Calibration of thermo-viscoplastic constitutive model under biaxial loadings: A Feasibility Study
WANG Zhihao, GUINES Dominique, LEOTOING Lioneldownload PDF
Abstract. In this study, an inverse identification strategy based on the finite element model updating (FEMU) method is proposed to calibrate the parameters of a temperature and strain rate dependent constitutive model. The mechanical responses of a dedicated cruciform specimen with heterogeneous temperature field under biaxial loading are employed to supply information to the inverse scheme. A combination of Particle Swarm Optimization (PSO) and SIMPLEX optimization algorithm is employed to find the optimal values of the material parameters.

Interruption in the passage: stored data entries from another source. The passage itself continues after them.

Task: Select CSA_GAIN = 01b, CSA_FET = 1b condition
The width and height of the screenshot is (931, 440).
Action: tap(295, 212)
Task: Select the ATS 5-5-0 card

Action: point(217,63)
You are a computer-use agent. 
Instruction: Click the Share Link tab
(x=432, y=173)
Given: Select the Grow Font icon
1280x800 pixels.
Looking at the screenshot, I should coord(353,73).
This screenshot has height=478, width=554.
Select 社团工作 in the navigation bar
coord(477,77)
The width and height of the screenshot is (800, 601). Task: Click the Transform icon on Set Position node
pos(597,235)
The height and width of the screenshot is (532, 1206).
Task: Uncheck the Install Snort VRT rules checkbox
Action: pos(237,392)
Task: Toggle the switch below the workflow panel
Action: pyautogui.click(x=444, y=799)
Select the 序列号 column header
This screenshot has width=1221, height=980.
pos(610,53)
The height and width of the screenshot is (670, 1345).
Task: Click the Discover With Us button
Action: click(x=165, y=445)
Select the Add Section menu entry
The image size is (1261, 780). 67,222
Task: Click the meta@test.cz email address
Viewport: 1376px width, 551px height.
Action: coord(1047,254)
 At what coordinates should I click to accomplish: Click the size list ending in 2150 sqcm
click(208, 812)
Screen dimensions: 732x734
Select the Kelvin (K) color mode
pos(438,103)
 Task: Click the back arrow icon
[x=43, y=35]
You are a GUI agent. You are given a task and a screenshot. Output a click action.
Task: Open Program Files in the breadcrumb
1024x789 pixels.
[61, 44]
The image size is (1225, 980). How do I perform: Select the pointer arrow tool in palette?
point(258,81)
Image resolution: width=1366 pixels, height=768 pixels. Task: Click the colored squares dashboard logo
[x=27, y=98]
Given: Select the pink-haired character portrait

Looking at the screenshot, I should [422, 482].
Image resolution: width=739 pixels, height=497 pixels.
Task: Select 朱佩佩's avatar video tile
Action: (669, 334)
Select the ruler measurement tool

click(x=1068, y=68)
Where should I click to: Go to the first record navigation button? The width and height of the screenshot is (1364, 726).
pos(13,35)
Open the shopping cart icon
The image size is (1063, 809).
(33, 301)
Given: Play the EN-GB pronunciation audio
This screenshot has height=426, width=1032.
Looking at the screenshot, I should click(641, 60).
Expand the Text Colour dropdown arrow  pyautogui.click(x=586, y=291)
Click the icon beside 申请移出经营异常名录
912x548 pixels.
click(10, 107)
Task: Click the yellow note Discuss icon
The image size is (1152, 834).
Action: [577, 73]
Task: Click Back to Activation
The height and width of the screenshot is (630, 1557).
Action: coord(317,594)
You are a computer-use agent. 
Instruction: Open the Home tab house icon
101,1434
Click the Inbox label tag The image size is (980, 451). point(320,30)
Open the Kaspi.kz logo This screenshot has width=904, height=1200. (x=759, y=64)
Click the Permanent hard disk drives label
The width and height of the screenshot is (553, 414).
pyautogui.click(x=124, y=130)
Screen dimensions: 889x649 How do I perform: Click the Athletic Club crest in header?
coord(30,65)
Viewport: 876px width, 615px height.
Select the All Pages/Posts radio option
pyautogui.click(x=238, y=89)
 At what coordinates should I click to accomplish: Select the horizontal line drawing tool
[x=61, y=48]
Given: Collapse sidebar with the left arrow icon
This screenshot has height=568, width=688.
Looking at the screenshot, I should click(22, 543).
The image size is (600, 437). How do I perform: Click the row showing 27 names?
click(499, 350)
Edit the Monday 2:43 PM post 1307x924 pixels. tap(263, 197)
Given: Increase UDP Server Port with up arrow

In order to validate the proposed identification strategy, a virtual experiment is designed and performed with a reference material constitutive model. The proposed strategy is proved to be feasible as all seven parameters of the constitutive model are accurately identified. In addition, the influences of measurement noise of force, temperature, and strain data are analyzed by means of a sensitivity study. The experimental data after the localized necking should be avoided for parameter identification. The proposed inverse identification strategy shows good robustness to strain noise.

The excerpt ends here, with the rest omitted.